Retracted : microRNA‐145 regulates tumor suppressor candidate 3 and mitogen‐activated protein kinase pathway to inhibit the progression of colorectal cancer

Background It has been reported that microRNA‐145 (miR‐145) is downregulated in various cancers, including colorectal cancer (CRC). However, the role of miR‐145 in progress of CRC and its mechanism remains unclear. Methods The expressions of miR‐145 and tumor suppressor candidate 3 (TUSC3) were determined in CRC tissues and cells by real‐time quantitative polymerase chain reaction and Western blot analysis.

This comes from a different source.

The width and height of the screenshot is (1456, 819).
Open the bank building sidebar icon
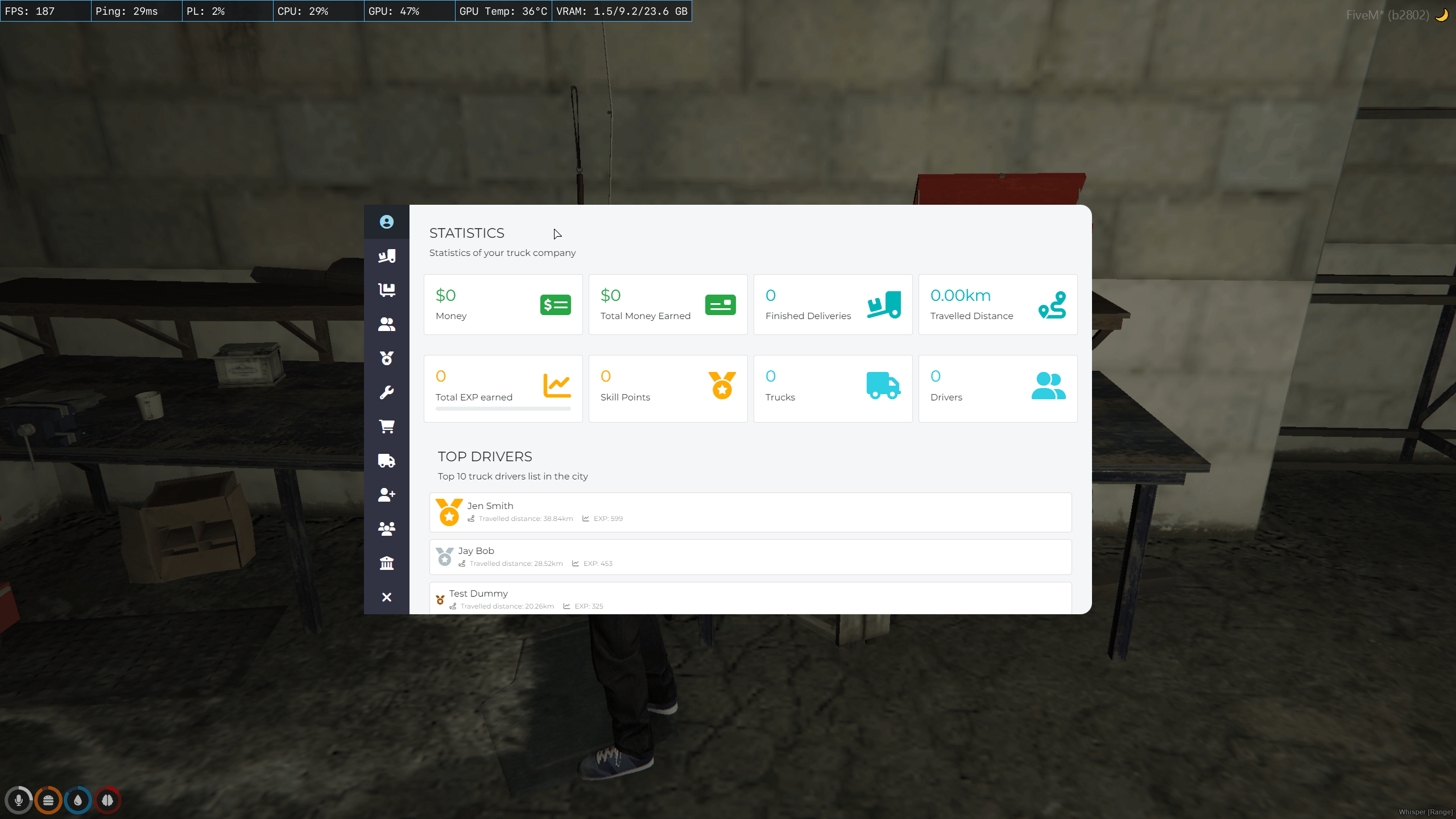[386, 563]
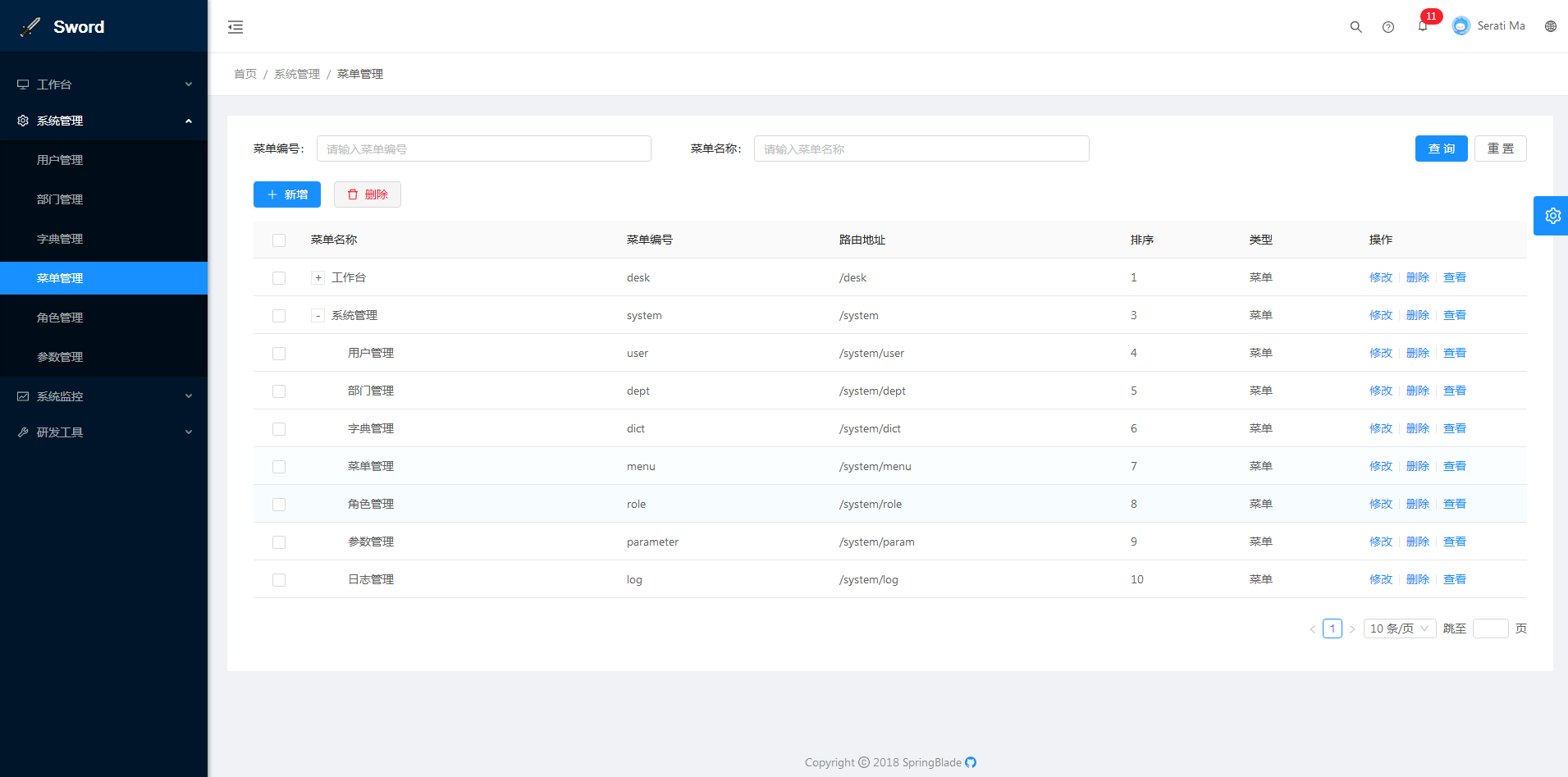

The effects of miR‐145 and TUSC3 on cell viability, migration, and invasion of CRC cells were examined by 3‐(4,5‐dimethylthiazol‐2‐yl)‐2,5‐diphenyl‐trtrazolium bromide assay and trans‐well chamber experiment, respectively. The interaction between miR‐145 and TUSC3 was explored by bioinformatics analysis, luciferase reporter assay, and Western blot analysis. The abundances of mitogen‐activated protein kinase (MAPK) signaling pathway‐related proteins were measured by Western blot analysis. Results miR‐145 expression was downregulated in CRC tissues and cell lines, and TUSC3 was upregulated in CRC tissues and correlated inversely with miR‐145 abundance. Overexpression of miR‐145 and knockdown of TUSC3 suppressed cell viability, migration, and invasion in LS174T and HCT116 cells. Moreover, TUSC3 was indicated as a novel target of miR‐145 and its expression was negatively regulated by miR‐145. Restoration of TUSC3 can partially reverse the inhibitory effects of miR‐145 on phosphorylation of extracellular signal‐regulated kinases 1 and 2 in CRC cells. Conclusion miR‐145 can inhibit the viability, migration, and invasion through addressing MAPK signaling pathway by targeting TUSC3 in CRC cells, providing a novel biomarker for treatment of CRC.